Am I at risk of being scammed on the Sars MobiApp?
Beware a spear phishing attack, the scammers may already have your personal details
Q: I’ve received notice of a Sars tax refund via SMS and e-mail. I could tell from the website address (I did not click on it) that it was a hoax e-mail. I use the Sars MobiApp. Am I at risk of being scammed? – Anonymous via e-mail.
A: Brian Pinnock, cyber security expert at Mimecast answers:
You are usually at risk of being scammed if you click on a link or open an attachment in an SMS or e-mail. (There are unfortunately a few types of attacks that simply require you to open an e-mail, but these usually only work on older versions of e-mail software such as outdated versions of Microsoft Outlook.)
There are essentially two types of phishing attacks:
- Untargeted attacks (phishing/smishing)) – these are the most common and are usually conducted via e-mail or smishing (SMS phishing). Untargeted attacks are often generic and usually don’t contain any of your personal details. You should still report these kinds of attempts to the SA Revenue Service (Sars) with all details, such as the sender’s e-mail or mobile number and the nature of the scam.
- Targeted attacks (spear phishing) – these are usually conducted via e-mail, SMS or even scam telephone calls. These kinds of attacks often contain accurate personal details such as your name, identity number, address, account number or tax number. You should be concerned if you are in the crosshairs of a targeted attack as it means criminals have access to at least some of your information already. This type of attack is more serious, and one should be alert to the possibility that a SIM swap or pretexting attack has or may soon occur.

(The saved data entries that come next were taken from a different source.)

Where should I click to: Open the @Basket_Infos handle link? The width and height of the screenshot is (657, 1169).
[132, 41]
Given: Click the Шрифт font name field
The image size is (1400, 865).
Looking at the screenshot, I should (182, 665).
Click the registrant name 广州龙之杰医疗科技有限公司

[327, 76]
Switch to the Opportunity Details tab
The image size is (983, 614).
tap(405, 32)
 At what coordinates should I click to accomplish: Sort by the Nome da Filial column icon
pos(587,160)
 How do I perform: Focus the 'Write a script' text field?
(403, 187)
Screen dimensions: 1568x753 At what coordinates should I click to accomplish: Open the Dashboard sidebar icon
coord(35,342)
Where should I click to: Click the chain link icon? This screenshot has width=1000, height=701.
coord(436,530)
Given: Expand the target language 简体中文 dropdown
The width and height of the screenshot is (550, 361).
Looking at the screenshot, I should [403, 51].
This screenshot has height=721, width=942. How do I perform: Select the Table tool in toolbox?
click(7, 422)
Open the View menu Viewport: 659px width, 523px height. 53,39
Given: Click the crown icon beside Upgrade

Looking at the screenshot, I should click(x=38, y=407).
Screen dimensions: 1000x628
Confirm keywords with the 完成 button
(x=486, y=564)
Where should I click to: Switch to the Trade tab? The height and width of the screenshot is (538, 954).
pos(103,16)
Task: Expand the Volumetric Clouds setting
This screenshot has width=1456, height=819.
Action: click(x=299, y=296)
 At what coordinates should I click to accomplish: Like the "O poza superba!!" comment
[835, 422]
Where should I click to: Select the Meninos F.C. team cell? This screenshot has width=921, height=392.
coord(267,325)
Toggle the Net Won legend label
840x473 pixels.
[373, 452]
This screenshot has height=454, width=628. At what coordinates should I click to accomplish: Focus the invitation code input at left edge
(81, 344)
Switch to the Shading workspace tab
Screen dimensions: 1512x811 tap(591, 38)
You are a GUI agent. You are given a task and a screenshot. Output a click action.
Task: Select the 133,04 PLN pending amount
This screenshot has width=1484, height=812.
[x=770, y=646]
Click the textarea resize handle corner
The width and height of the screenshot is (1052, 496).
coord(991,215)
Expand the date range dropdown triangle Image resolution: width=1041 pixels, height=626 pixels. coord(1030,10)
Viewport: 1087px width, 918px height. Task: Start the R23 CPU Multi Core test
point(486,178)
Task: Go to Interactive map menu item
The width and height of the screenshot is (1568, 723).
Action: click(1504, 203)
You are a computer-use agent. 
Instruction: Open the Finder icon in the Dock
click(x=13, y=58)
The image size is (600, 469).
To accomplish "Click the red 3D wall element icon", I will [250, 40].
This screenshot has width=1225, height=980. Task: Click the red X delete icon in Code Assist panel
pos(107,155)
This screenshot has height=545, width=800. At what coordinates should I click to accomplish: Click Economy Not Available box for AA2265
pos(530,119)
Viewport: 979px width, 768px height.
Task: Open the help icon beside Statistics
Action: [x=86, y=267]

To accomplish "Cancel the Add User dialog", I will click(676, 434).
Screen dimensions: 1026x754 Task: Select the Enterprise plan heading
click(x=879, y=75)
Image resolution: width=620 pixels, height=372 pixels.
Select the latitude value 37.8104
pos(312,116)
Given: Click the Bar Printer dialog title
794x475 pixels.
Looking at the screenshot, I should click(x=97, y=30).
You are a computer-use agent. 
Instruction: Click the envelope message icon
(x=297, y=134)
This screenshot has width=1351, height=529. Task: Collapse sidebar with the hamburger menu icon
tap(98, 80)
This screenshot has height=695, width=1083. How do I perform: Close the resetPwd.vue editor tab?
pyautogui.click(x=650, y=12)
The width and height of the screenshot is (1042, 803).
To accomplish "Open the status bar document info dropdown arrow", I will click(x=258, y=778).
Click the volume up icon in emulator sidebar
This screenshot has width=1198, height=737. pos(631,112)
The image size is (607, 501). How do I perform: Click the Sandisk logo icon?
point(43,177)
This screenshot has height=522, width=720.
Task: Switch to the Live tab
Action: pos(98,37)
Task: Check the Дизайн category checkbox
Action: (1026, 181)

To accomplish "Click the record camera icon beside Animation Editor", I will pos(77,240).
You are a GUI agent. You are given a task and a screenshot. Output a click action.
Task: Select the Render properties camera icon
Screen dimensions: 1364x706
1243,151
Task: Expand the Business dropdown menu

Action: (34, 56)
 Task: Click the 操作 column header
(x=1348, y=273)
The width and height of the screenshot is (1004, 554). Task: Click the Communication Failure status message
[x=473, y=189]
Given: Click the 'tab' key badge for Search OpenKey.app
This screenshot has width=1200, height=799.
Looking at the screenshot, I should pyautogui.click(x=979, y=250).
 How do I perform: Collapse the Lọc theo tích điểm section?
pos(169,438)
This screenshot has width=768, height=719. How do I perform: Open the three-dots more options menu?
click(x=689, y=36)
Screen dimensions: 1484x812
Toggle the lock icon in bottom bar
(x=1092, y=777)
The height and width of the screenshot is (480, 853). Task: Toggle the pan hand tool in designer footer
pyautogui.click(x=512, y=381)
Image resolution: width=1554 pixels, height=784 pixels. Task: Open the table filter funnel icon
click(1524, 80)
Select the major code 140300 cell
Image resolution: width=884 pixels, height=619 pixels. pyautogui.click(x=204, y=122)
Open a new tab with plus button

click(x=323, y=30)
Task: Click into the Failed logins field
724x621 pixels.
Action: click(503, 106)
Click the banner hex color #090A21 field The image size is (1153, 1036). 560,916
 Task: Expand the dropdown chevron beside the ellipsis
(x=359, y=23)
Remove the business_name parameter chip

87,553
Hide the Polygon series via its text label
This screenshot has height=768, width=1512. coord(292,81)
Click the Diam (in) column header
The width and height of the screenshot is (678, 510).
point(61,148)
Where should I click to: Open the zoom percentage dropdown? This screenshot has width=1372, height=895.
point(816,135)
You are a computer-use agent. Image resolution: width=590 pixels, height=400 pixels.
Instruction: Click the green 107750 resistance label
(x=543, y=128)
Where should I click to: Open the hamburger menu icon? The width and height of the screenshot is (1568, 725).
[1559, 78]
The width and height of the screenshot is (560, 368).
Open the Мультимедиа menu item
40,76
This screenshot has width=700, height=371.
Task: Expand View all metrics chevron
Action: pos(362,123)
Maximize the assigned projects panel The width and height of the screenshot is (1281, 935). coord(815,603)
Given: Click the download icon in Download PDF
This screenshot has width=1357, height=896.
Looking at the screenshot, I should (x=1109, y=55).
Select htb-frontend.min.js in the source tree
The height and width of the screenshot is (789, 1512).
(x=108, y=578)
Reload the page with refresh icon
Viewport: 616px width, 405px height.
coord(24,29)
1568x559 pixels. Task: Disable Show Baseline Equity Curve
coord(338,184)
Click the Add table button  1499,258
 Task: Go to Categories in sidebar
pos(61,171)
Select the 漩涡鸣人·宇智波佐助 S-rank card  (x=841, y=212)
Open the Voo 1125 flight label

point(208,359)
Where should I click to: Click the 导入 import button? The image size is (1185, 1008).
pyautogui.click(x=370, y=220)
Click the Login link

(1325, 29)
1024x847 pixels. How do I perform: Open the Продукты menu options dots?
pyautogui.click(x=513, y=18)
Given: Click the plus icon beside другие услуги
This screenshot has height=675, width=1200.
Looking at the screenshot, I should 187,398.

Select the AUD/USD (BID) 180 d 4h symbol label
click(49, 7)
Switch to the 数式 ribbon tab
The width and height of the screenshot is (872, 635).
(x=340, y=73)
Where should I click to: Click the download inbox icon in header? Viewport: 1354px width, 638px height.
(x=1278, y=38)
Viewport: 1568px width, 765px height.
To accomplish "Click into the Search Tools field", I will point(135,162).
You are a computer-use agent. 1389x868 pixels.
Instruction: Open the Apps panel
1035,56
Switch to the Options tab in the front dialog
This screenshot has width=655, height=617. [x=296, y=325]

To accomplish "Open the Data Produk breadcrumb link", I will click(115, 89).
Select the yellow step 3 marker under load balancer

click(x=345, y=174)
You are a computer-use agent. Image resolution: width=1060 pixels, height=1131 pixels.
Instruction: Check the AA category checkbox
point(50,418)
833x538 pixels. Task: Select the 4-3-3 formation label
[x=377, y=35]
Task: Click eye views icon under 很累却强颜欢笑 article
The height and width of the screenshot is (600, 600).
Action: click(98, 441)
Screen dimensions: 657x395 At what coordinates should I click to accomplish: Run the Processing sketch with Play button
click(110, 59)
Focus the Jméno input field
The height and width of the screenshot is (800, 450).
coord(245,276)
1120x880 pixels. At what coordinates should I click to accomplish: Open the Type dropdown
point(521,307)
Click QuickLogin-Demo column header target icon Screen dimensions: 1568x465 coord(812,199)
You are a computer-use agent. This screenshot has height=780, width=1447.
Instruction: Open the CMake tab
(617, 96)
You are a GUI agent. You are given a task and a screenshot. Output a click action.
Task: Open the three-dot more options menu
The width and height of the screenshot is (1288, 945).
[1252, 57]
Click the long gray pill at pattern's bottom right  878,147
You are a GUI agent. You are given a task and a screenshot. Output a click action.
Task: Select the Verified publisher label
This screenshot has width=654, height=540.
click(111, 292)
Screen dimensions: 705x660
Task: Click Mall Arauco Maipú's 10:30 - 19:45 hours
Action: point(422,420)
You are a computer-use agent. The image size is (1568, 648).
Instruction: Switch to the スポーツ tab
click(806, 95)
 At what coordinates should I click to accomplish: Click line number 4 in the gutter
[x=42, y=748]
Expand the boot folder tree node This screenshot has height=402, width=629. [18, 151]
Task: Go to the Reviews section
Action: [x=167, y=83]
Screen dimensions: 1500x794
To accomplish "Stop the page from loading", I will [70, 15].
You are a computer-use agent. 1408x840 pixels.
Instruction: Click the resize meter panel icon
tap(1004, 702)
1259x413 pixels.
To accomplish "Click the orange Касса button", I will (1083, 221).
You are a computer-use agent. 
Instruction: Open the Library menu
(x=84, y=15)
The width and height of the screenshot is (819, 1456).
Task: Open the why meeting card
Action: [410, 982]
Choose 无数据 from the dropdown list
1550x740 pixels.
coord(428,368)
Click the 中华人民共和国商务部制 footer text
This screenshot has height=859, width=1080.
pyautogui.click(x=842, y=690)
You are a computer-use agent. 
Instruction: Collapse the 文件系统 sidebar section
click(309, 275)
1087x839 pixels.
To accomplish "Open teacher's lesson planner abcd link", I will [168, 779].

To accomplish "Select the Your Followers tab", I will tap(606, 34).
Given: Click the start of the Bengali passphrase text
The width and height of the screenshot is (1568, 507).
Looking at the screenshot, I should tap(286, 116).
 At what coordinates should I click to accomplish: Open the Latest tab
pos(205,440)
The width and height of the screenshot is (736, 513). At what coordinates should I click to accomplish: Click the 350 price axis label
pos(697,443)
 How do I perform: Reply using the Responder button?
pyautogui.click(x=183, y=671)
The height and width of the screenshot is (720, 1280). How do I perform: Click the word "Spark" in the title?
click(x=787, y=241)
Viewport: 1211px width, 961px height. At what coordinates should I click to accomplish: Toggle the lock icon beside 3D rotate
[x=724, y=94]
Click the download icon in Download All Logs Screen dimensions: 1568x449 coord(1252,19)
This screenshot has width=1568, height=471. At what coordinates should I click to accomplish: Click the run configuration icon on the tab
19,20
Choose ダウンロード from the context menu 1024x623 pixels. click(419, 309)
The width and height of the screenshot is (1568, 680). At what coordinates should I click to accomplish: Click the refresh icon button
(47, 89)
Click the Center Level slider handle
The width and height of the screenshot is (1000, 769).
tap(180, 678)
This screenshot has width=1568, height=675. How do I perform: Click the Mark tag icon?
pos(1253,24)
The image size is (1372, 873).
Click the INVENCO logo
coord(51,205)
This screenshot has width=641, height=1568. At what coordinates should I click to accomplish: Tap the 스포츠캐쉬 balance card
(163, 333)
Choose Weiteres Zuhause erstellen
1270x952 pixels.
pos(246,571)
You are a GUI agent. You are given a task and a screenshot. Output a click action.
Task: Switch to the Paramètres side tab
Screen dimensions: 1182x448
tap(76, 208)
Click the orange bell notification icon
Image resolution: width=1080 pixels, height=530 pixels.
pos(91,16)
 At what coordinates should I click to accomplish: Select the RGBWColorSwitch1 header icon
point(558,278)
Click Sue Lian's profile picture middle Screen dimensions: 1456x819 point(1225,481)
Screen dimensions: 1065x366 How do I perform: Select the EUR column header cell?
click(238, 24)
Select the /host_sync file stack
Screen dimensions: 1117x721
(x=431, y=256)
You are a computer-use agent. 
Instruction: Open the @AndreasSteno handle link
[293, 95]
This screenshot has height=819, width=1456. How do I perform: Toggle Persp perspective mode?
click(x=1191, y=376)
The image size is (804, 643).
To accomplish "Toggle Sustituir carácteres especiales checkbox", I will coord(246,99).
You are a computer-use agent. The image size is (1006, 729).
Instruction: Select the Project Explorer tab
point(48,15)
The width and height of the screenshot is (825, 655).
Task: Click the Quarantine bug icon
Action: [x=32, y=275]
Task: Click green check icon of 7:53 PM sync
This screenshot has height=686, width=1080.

In both cases never click on links or open attachments. Always manually type in the full website URL rather than using your browser history or clicking on a link.
The Sars MobiApp has similar security to that of a mobile banking application and uses two-factor authentication which is strong but not infallible. Criminals usually use either a SIM swap technique or phone the victim on some pretext to try to get access to your one-time PIN.
Sars says on its website that it will never request your banking details in any communication that you receive via post, e-mail, or SMS. However, for the purpose of telephonic engagement and authentication purposes, Sars will verify your personal details. Importantly, Sars will not send you any hyperlinks to other websites, even those of banks.